The commission determines whether the person is addicted and, if so, recommends therapy. Individuals who are not addicted may receive a warning or a fee. If the individual agrees to obtain help—an information session, motivational interview, or brief intervention—targeted to his or her pattern of drug use, the commission can decide to defer execution of these sanctions for six months. The case is closed if this occurs and the person does not appear before the commission again within the six-month timeframe.

The so-called Portugal model of shifting from a criminal to a public health strategy has yielded spectacular benefits. According to a New York Times investigation, the number of heroin users in Portugal has decreased from approximately 100,000 before the law to only 25,000 today. Portugal presently has the lowest drug-related death rate in Western Europe, with a rate that is a tenth of that of the United Kingdom and a fiftyth of that of the United States. The frequency of HIV cases linked to injectable drug use has dropped by nearly 90%. Delegates from the United States and other countries, including Amanda Clinton, PhD, senior director for international affairs at the American Psychological Association, visit the model on a regular basis.

"You can't work with people who are frightened of getting arrested and going to jail," says Francisco Miranda Rodrigues, president of the Ordem dos Psicólogos Portugueses. "It's impossible to have a successful health program if people are concealing their illness."

The need of harm reduction is emphasized.

According to psychologist Domingos Duran, chief of the treatment division of the government's Serviço de Intervenço nos Comportamentos Aditivos e nas Dependências, the Portuguese paradigm is founded on humanism, which sees persons with drug problems as people with illnesses. "By doing so, you may place the person in the context of health interventions rather than judicial actions," he explains.

When a dissuasion commission sends someone to treatment, they usually go to the country's national health service, which provides comprehensive outpatient treatment that meets the person's medical, psychological, and social requirements. The treatment team, led by a physician or psychologist, provides all services at one location to improve access to care. "For example, we don't have methadone clinics," Duran explains. "In this integrated paradigm, we have methadone in all of the public centers."

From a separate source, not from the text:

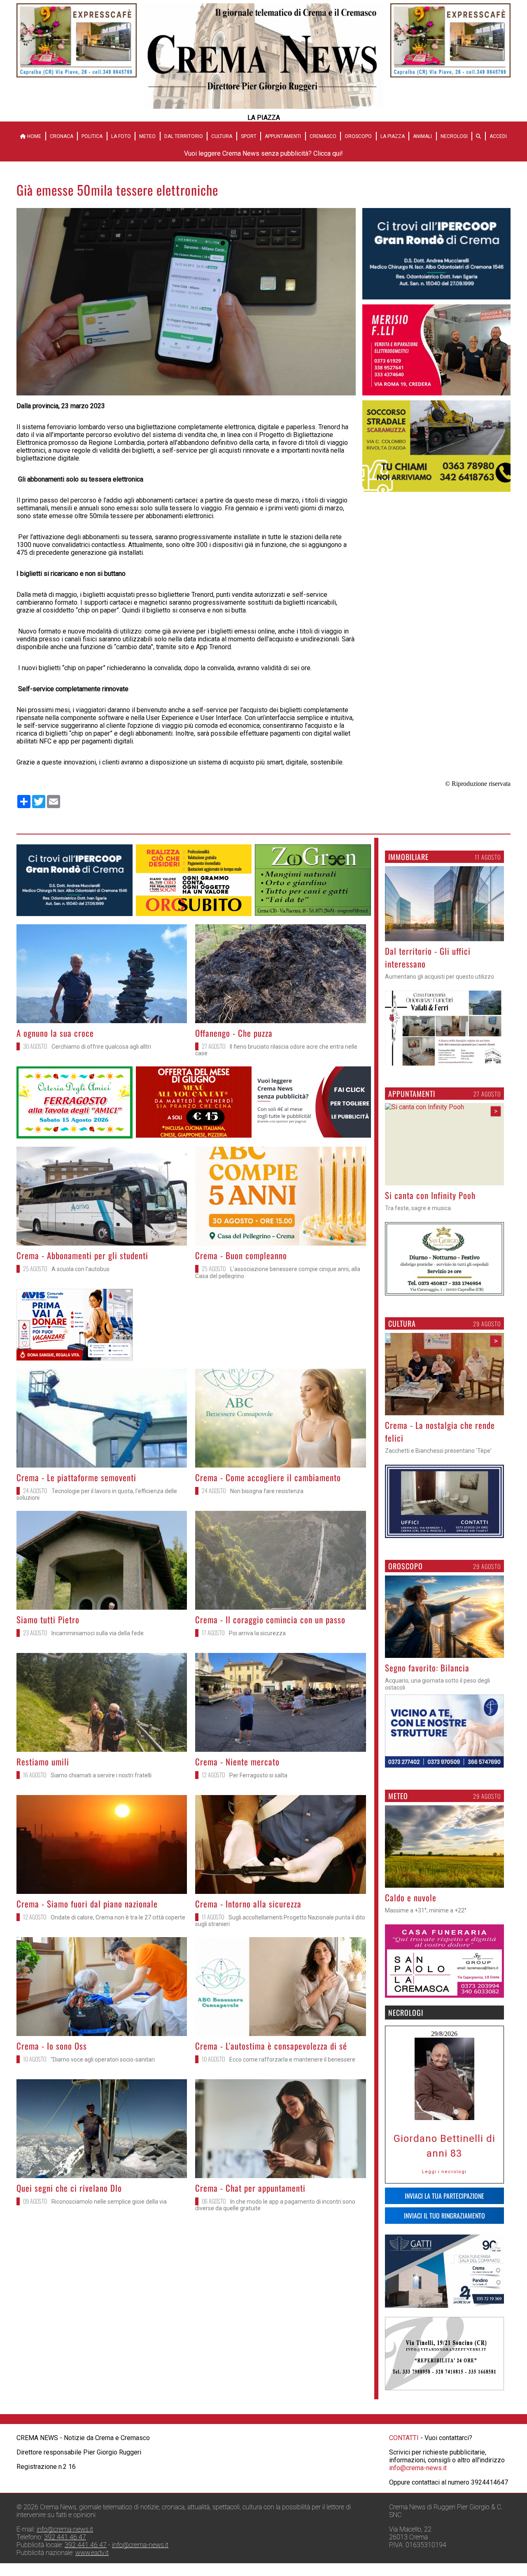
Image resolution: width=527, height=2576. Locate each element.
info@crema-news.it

Harm reduction is the focus for those who aren't ready or reluctant to seek therapy. As a result, psychologists frequently leave their workplaces to provide care to drug users who require it. Rita Lopes, a psychologist with the voluntary organization Crescer, for example, spends her days traveling set routes throughout Lisbon in one of two vans. These mobile outreach teams, which include a psychologist, a nurse, a doctor, and a social worker, offer psychological support, exchange used syringes for clean ones, distribute condoms, and encourage drug users and other vulnerable populations to seek treatment at shelters, hospitals, and treatment centers.

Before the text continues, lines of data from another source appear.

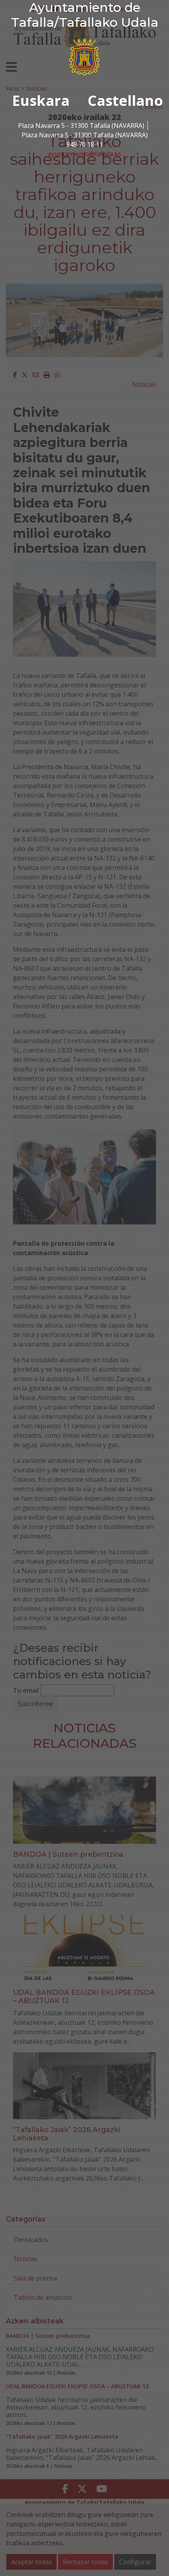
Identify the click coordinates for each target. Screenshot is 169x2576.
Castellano (125, 100)
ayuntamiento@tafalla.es (84, 154)
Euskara (41, 100)
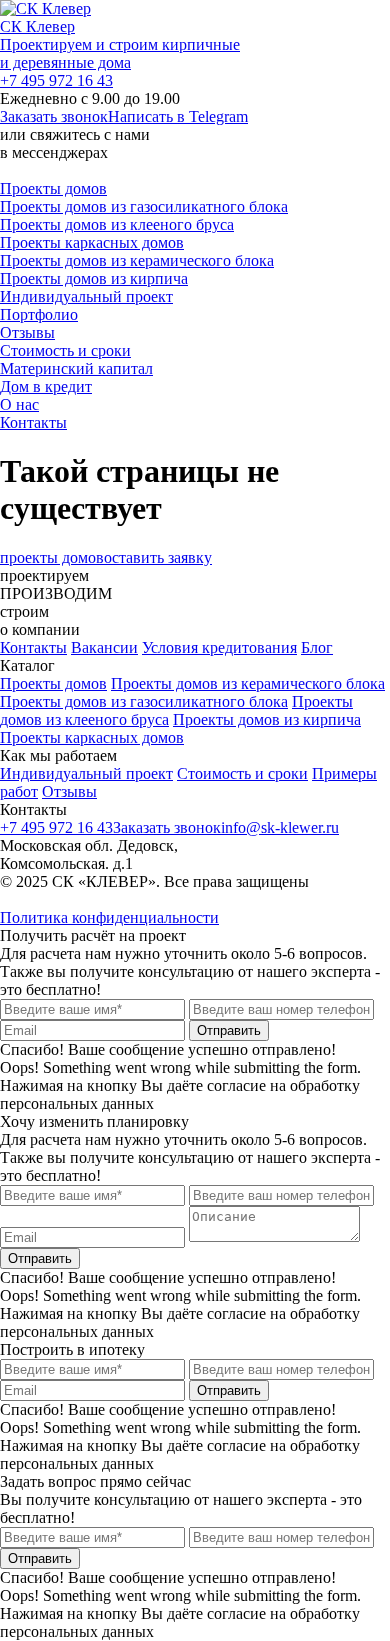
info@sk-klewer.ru (280, 827)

Each year, the teams' 1,200 patients are encouraged to move at their own pace. "If they don't want to quit using drugs, that's fine with us," Lopes says. "We will assist them if they so desire." She emphasizes that the transportable units serve as a bridge to treatment. The primary purpose is to establish a rapport with drug users. "You can't achieve anything without a connection," she explains. "We build relationships first, then we serve individuals."

Other psychologists are in charge of harm-reduction initiatives. Hugo Amaral Faria, for example, is the program manager for a mobile methadone program conducted by the Ares do Pinhal Association for Social Inclusion in Lisbon.

The mobile units, which are staffed by a doctor who consults with patients and dispenses medication, a nurse, and two psychosocial technicians—non-university-educated specialists who provide teaching on themes like safer drug consumption and safe sex—visit five locations across Lisbon each day. Staff members check for infectious diseases, exchange needles, provide condoms, and distribute methadone, as well as medications for mental illnesses, HIV, and hepatitis. The program is described as "low-threshold," which means that participants are not obliged to abstain from drugs in order to benefit from its services. At least once a week, Faria and the other psychologists and social workers visit the mobile units to check on participants who are unable or unable to visit the Ares do Pinhal office. Each psychologist and social worker is in charge of roughly 100 patients who may require assistance in obtaining housing or referral to a substance addiction treatment program.

"It's not therapy," Faria clarifies, "but psychological assistance." The purpose is to empower individuals and assist them in achieving autonomy, whether that means assisting someone in obtaining an identification card to aid in their reintegration into society or assisting them in traveling to a hospital for HIV treatment. Participants can also get regular medical and psychosocial assessments, as well as a better understanding of their health status and access to community health and social services.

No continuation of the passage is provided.